The issue is that with client-server communication using RMI - I don't know how I can return anything like an object (or a reference to an object) running on the server space, back to the client whose methods I can then call from that client. I need this because, the basic RMI examples merely pass data like strings or int etc. from server to client, not a fully serialized object running on server.

The only similar question I found was is it possible to pass by reference in RMI?

What I'm trying to do is this:

Server: Creates and exports a remote object (which implements a remote interface). The client calls a method of this remote object. This method in turn creates a new object of another class and returns a reference to it.

Client: Gets a stub from the Java RMI registry.
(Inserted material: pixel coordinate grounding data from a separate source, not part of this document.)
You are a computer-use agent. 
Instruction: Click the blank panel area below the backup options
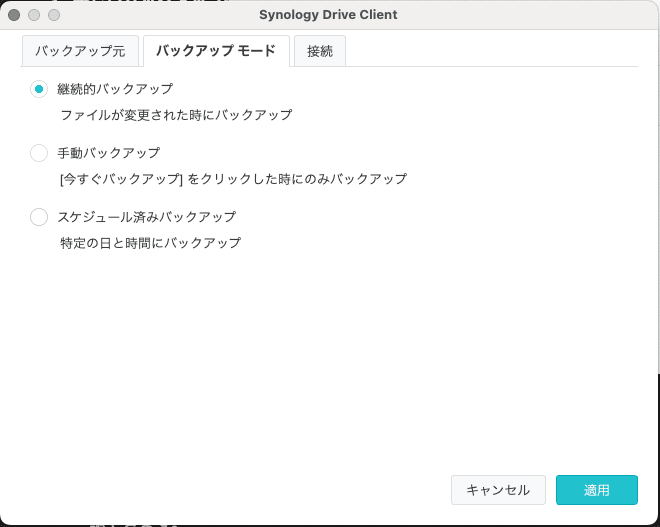[x=330, y=360]
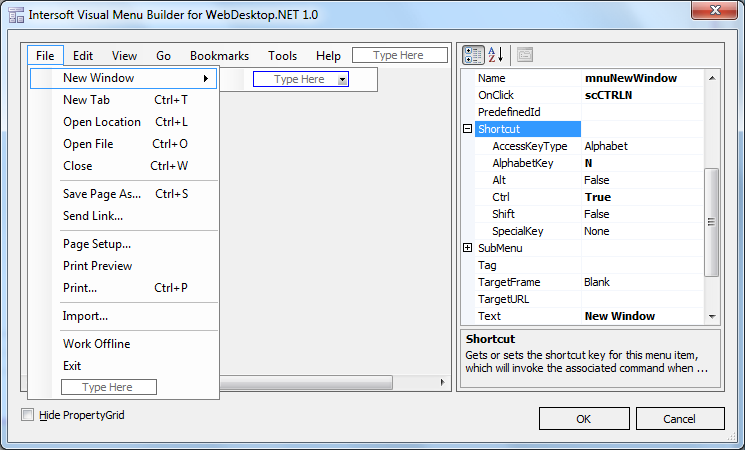Open the Type Here submenu dropdown arrow
745x450 pixels.
[342, 79]
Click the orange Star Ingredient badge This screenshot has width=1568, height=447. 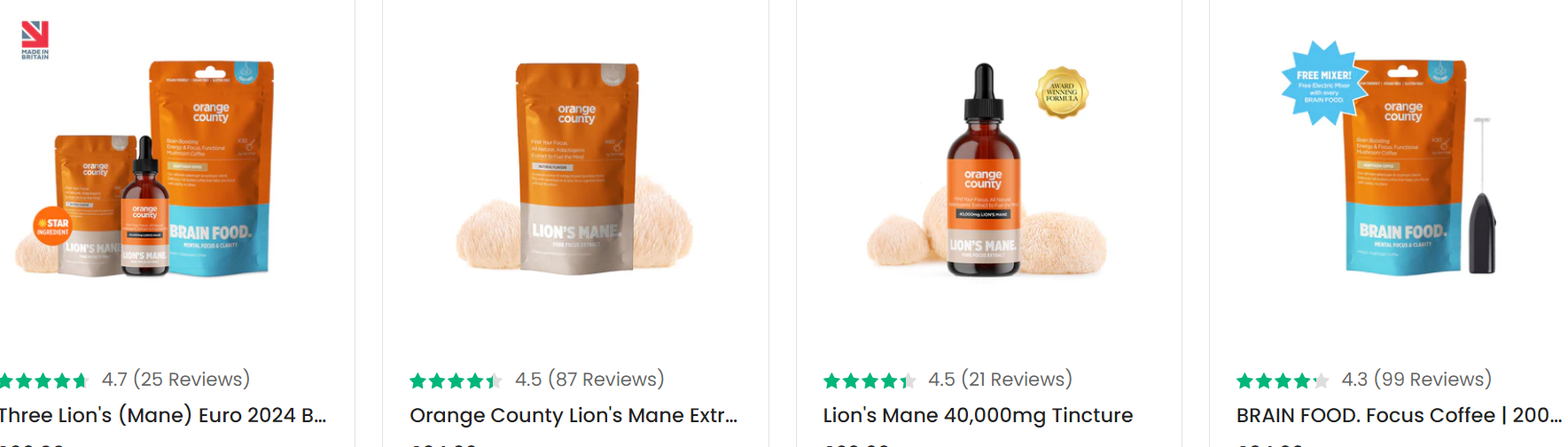click(x=52, y=226)
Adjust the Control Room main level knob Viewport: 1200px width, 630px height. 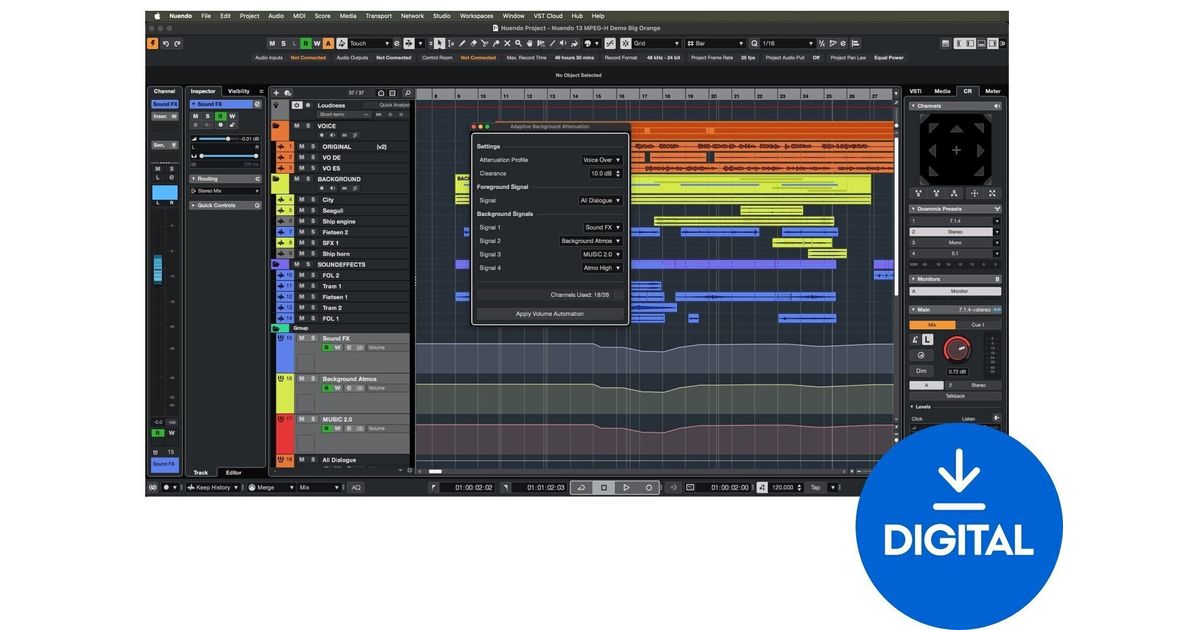click(x=957, y=349)
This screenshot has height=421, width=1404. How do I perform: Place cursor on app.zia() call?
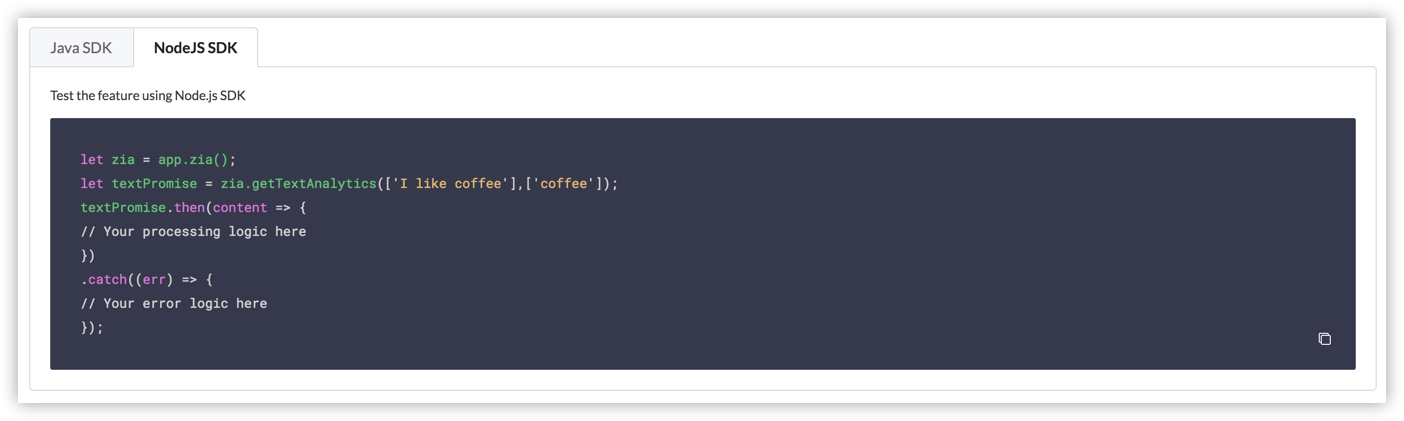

Calls the stub as per the remote object specification and gets a handle to the other object, and then using this handle it invokes the methods of this object running in server space.

Is this even possible ? I may be missing a concept or two here as well.

Code:

//Hello.java
import java.rmi.Remote;
import java.rmi.RemoteException;


public interface Hello extends Remote {
    public target sayHello() throws RemoteException;
}






//Server.java   
import java.rmi.registry.Registry;
import java.rmi.registry.LocateRegistry;
import java.rmi.RemoteException;
import java.rmi.server.UnicastRemoteObject;

public class Server implements Hello {
public target t;
public Server() {}

public target sayHello() {
    target t = new target(1,"target");
    return t;
}

public static void main(String args[]) {
Hello stub = null;
Registry registry = null;

try {
    Server obj = new Server();
    stub = (Hello) UnicastRemoteObject.exportObject(obj, 0);
    registry = LocateRegistry.getRegistry();
    registry.bind("Hello", stub);

    System.err.println("Server ready");
} catch (Exception e) {
    try{
    registry.unbind("Hello");
    registry.bind("Hello",stub);
        System.err.println("Server ready");
    }catch(Exception ee){
    System.err.println("Server exception: " + ee.toString());
        ee.printStackTrace();
    }
}
}
}




//Client.java
import java.rmi.registry.LocateRegistry;
import java.rmi.registry.Registry;

public class Client {

private Client() {}

public static void main(String[] args) {


String host = (args.length < 1) ? null : args[0];
try {

    Registry registry = LocateRegistry.getRegistry(host);
    Hello stub = (Hello) registry.lookup("Hello");
    target response = stub.sayHello(); //**Error string cannot be converted to type** target while compiling with javac
    System.out.println("response: " + response.getdesc());
} catch (Exception e) {
    System.err.println("Client exception: " + e.toString());
    e.printStackTrace();
}
}
}




//target.java
import java.io.*;

class target implements Serializable {
int data;
String desc;

target(int data, String desc) {
this.data = data;
this.desc = desc;
}

public int getdata() { return data; }
public String getdesc() { return desc; }

public void setdata(int data) { this.data = data; }
public void setdesc(String desc) { this.desc = desc; }
}

Solution

  • You just need to ensure that the object you return is an exported remote object, and that it's referred to in the remote interface that returns it by its own remote interface name, not its own name.